Een Grieksch staatsman, geboren in 1788 te Syrakos, eene kleine stad in de nabuurschap van Janina, studeerde in Italië in de geneeskunde, verwierf te Bologna den doctorsgraad en vestigde zich in 1810 als arts in zijn vaderland. Reeds vroeg stelde hij groot belang in de onafhankelijkheid van zijn geboortegrond en werd lid van de door Rhigas gestichte hetaerie (genootschap). Ook behoorde hij tot de Grieken, die zich naar Napoleon spoedden, toen deze zich te Milaan bevond, om hem tot het bevrijden van Griekenland aan te sporen. Aan het Hof van Ali-pasja van Janina, die hem tot lijfarts van zijn zoon Moektar-Bey benoemde, kwam Kolettis in aanraking met de merkwaardigste personen van Epirus, alwaar toen eene groote gisting heerschte.
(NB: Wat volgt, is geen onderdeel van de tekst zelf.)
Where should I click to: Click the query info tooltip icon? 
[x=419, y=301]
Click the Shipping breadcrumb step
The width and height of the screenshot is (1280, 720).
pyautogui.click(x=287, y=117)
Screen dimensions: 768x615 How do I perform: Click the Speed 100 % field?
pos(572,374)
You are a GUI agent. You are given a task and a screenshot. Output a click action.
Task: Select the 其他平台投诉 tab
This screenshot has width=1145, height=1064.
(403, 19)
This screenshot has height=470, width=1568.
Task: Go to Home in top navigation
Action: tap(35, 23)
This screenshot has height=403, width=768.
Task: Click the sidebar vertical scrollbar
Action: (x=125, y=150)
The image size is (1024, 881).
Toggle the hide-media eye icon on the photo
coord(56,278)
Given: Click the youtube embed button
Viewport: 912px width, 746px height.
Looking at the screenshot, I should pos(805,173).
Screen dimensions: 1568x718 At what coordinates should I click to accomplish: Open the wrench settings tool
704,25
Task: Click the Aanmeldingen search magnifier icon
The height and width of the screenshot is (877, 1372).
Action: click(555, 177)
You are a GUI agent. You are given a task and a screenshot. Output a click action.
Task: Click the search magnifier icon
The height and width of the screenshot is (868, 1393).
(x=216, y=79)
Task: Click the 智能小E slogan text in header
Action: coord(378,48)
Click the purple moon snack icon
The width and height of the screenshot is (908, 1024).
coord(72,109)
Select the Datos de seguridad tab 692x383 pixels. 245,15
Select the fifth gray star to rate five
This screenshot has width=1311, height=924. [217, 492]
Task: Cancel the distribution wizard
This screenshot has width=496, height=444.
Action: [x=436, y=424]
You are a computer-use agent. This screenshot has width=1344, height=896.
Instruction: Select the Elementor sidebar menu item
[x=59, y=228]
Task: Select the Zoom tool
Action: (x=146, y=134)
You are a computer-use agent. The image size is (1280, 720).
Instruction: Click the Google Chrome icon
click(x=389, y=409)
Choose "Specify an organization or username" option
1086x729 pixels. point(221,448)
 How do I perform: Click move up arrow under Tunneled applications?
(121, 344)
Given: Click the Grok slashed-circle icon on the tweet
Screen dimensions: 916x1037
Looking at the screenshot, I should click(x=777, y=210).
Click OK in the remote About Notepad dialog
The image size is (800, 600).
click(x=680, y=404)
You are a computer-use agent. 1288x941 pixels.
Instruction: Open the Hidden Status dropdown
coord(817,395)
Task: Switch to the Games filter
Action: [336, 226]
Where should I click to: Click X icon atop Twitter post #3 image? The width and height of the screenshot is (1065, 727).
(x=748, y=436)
In 1821 was hij de eerste, die in zijne geboorteplaats het vaandel van den opstand ophief. Daar echter de opstandelingen in Epirus niet sterk genoeg waren tegenover de Turken, begaf hij zich naar den Peloponnesus en voegde er zich hij de partij, welke een wettig centraal bestuur — geene oorlogsregéring — verlangde. Op den lsten (13den) Januarij 1822 onderteekende hij als afgevaardigde op het Congrés te Epidaurus de onafhankelijkheidsverklaring en de grondwet van Epidaurus. Hij werd alstoen tot minister van Binnenlandsche Zaken benoemd, later tot exarch van Euboea, waar hij bij Karysthus eene schitterende zegepraal op de Turken behaalde, en in 1824 tot lid van het Uitvoerend Bewind. Hij had grooten invloed op het beleid der zaken en wendde het aan tot onderdrukking der oligarchische partij, aan wier hoofd zich Theodoor Kolokotronis bevond.
Toorts toonde hij zich, als voorstander van de Fransche partij, een hartstogtelijk tegenstander van Maurokordatos, die aan de spits der Engelsche stond. Tegen het einde van 1826 en in het begin van 1827 berustte, behalve op Karaïskakis, vooral op Kolettis de last van het oorlogsbestuur in Oost-Griekenland. In het voorjaar van 1827 bevorderde hij met kracht de zamenroeping der Nationale Vergadering te Troezene, alwaar Kapodistrias tot president van Griekenland gekozen werd. Laatstgenoemde benoemde hem tot lid van het Panhellenium en belastte hem met de zorg voor de organisatie der onregelmatige troepen in Roemelië.
Kolettis voldeed aan de wenschen van den President, voorzoover hij die in overeenstemming achtte met het algemeen welzijn, en gedurende het laatste tijdperk van het bewind van Kapodistrias behoorde hij als senator tot de oppositie. Na het vermoorden van den President werd hij met zijn doodvijand Kolokotronis en August Kapodistrias lid der voorloopige regéringscommissie, omhelsde in 1831 de zaak der oppositiepartij uit Roemelië en zorgde, door deze bijgestaan, dat Kapodistrias in 1832 werd bedankt. Na diens val werd Kolettis tot lid der regéringscommissie gekozen, welke tot aan de komst van het Beijersche regentschap aan het hoofd der zaken stond in Griekenland. Hij was een der eersten, die koning Otto onvoorwaardelijk erkenden, zag zich door dezen tot minister van Binnenlandsche Zaken en tot voorzitter van het Kabinet benoemd, vertrok in 1836 als gezant naar Parijs, doch keerde in 1844 terug, om in Griekenland de portefeuille van Buitenlandsche Zaken te aanvaarden, welke hij behield tot aan zijn dood in 1847. Men vermeldt dat hij bij de verkiezingen van afgevaardigden dikwijls zijne toevlugt nam tot schandelijke omkooperij, om personen naar zijn wensch te doen benoemen.